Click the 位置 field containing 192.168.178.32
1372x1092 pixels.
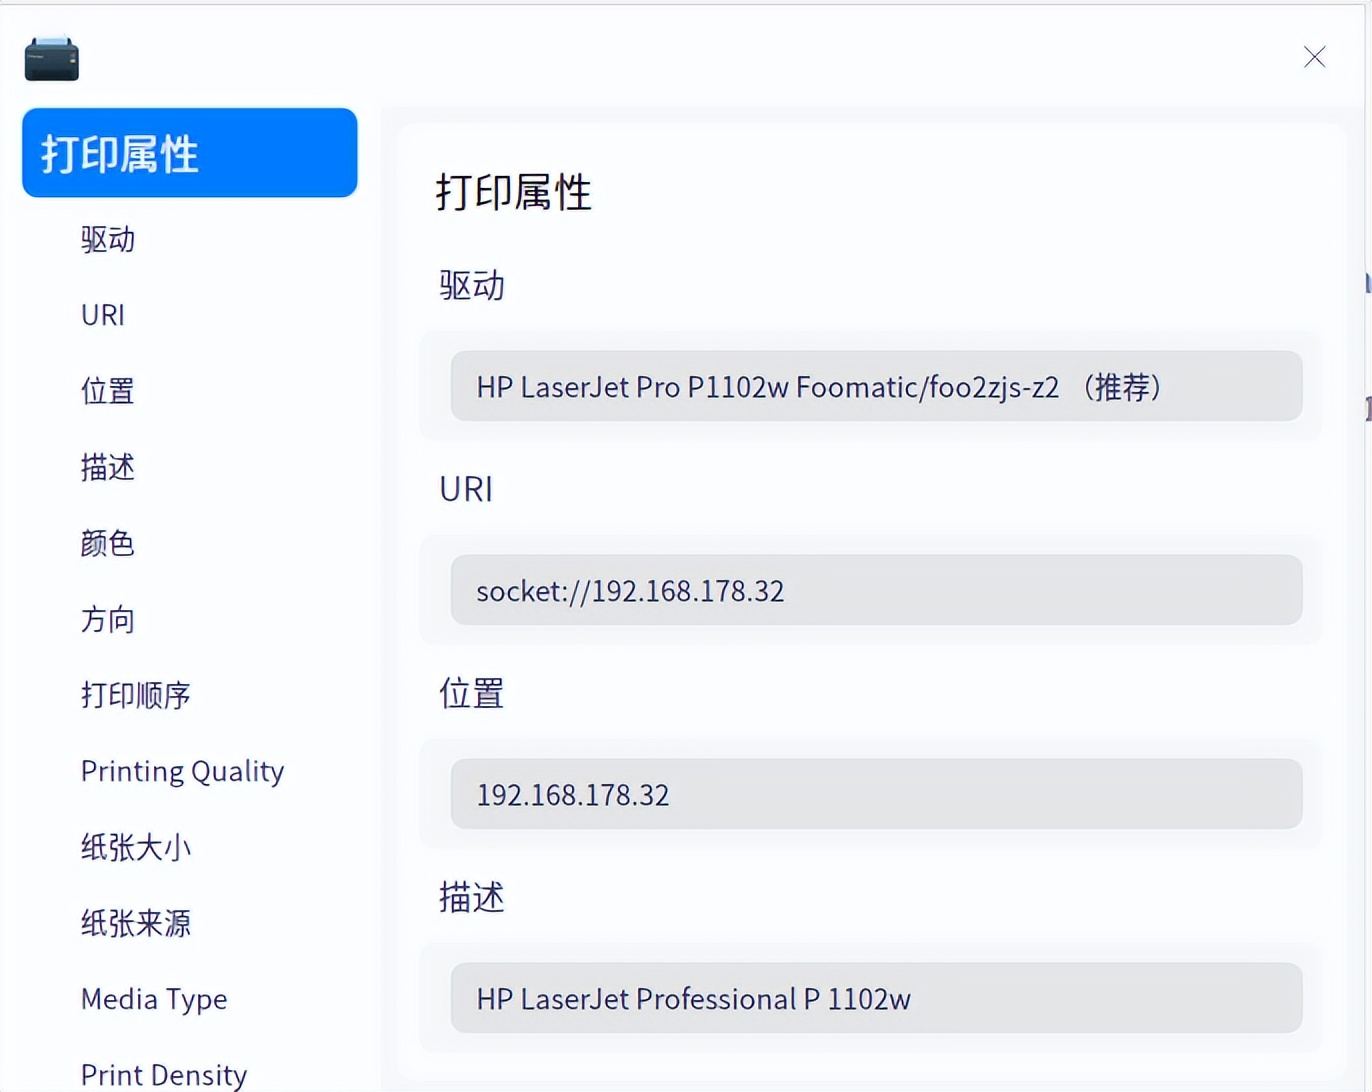[877, 794]

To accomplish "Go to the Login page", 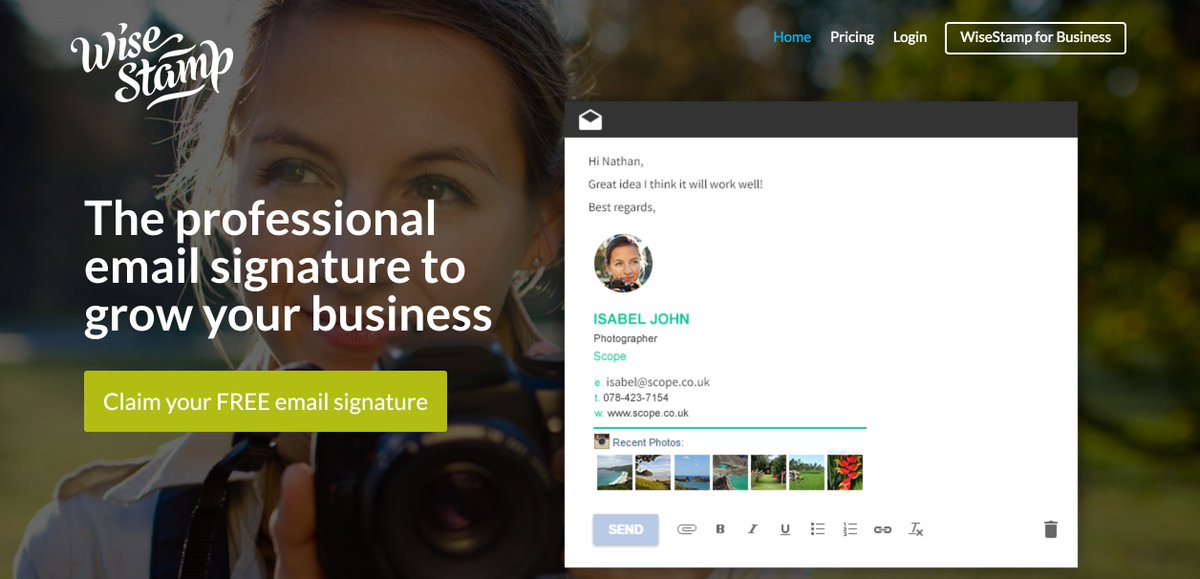I will pyautogui.click(x=910, y=37).
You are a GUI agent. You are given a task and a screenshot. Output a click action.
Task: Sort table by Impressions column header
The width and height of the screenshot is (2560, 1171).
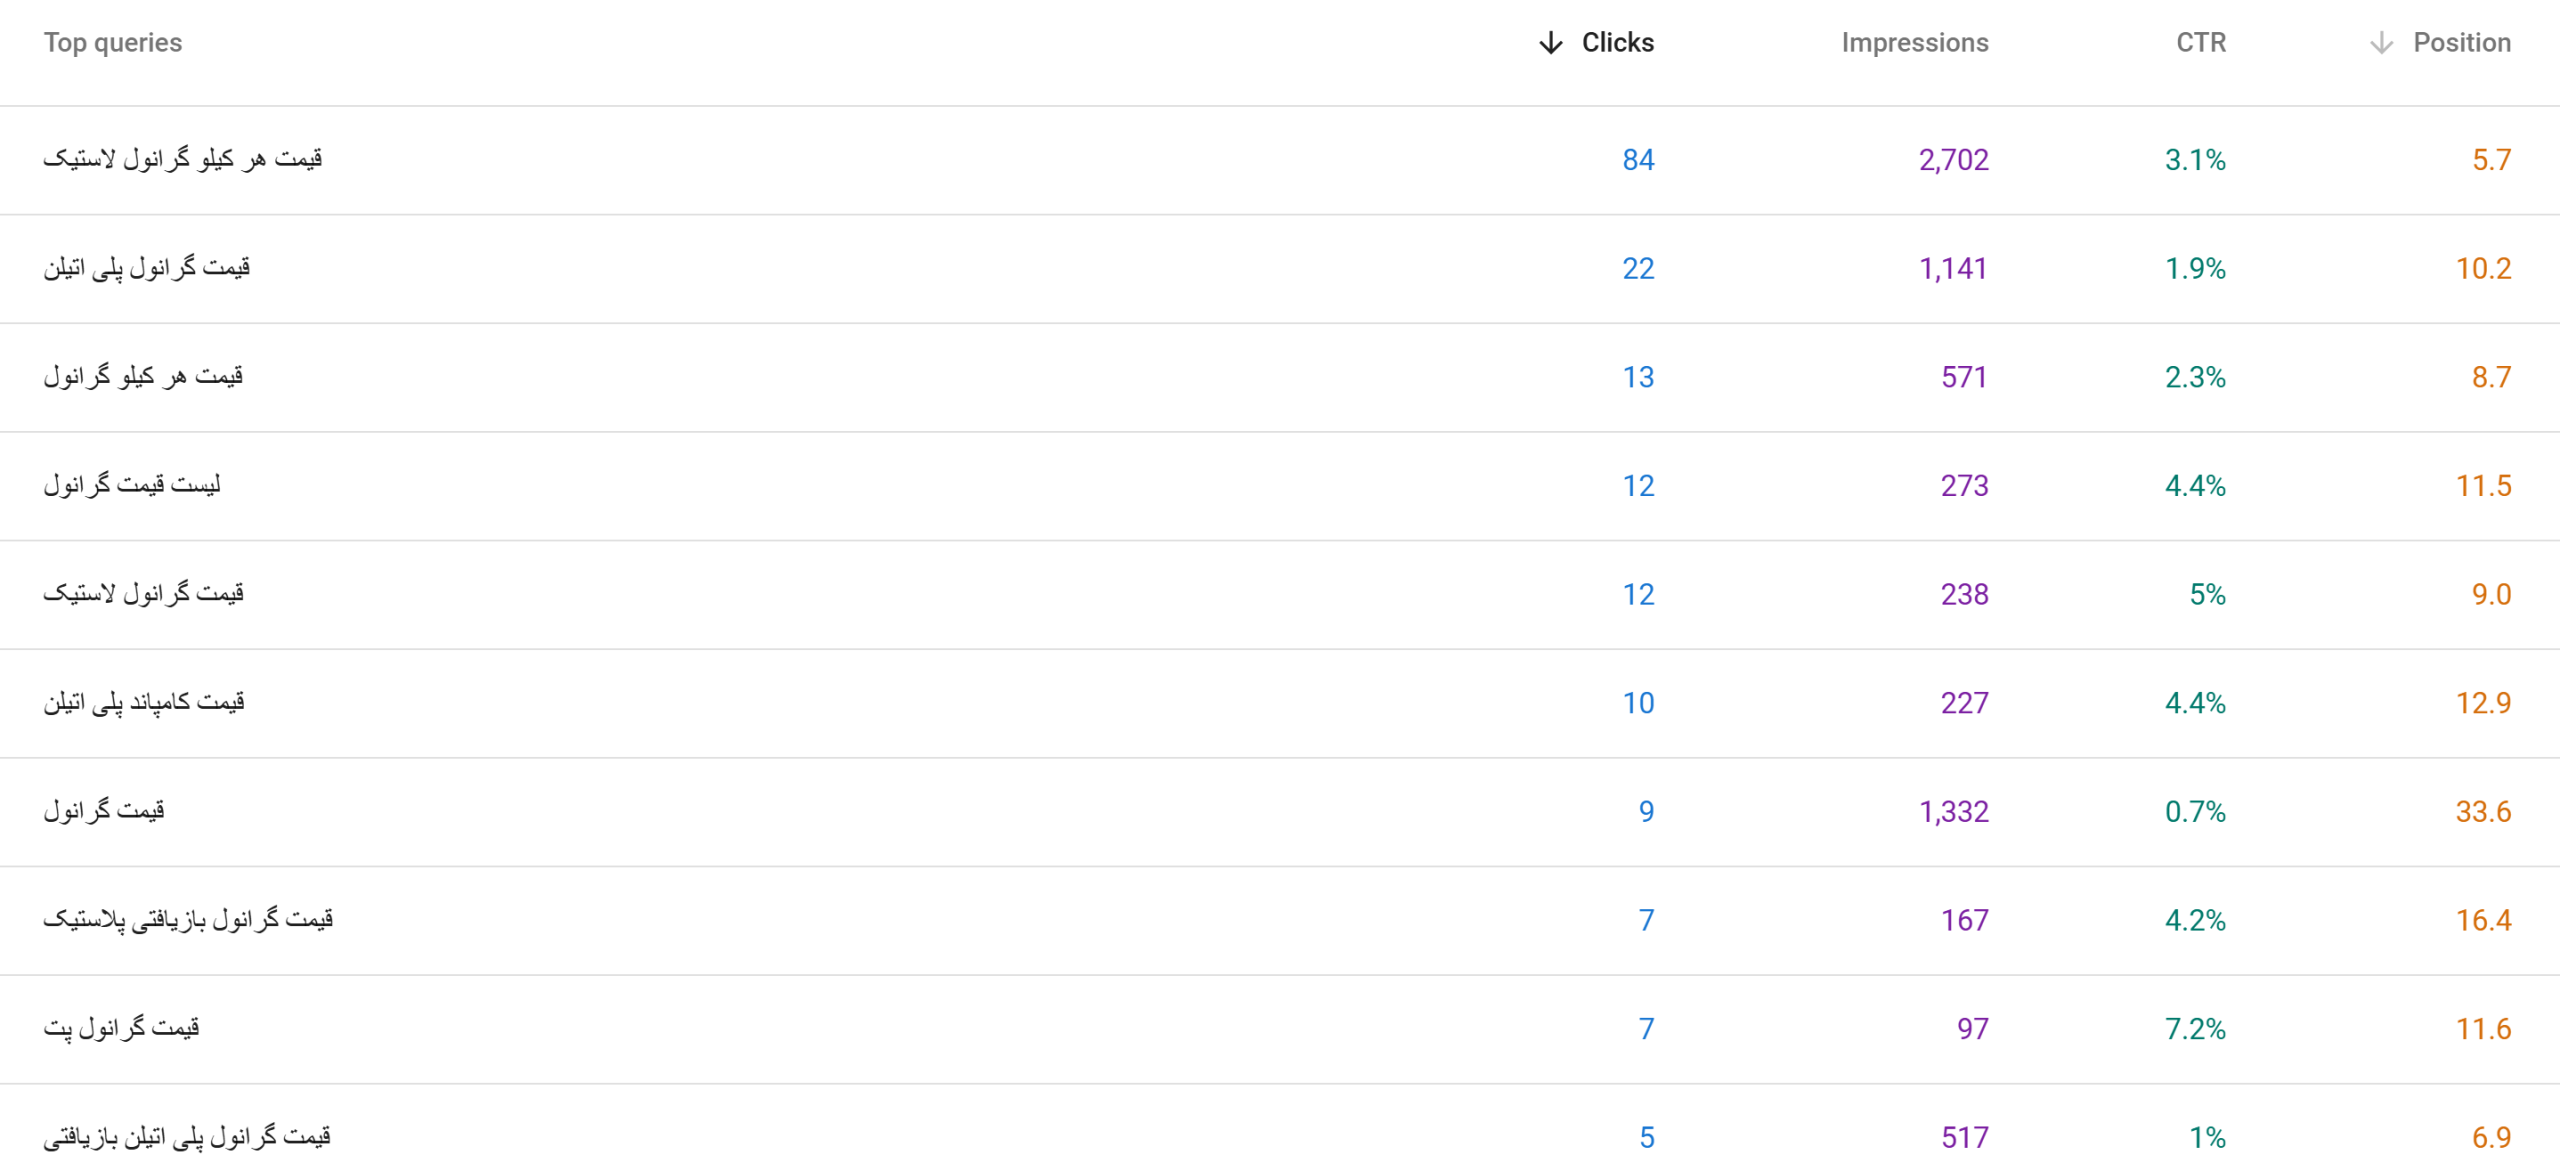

→ **EXERCISE DIRECTIONS**: Would you restate word for word only the lines from the one containing "You are a GUI" to the final line of the material, both ends included, without any pictures?

→ **RESULT OF THE TASK**:
You are a GUI agent. You are given a task and a screenshot. Output a click action.
Task: Sort table by Impressions column header
The width and height of the screenshot is (2560, 1171).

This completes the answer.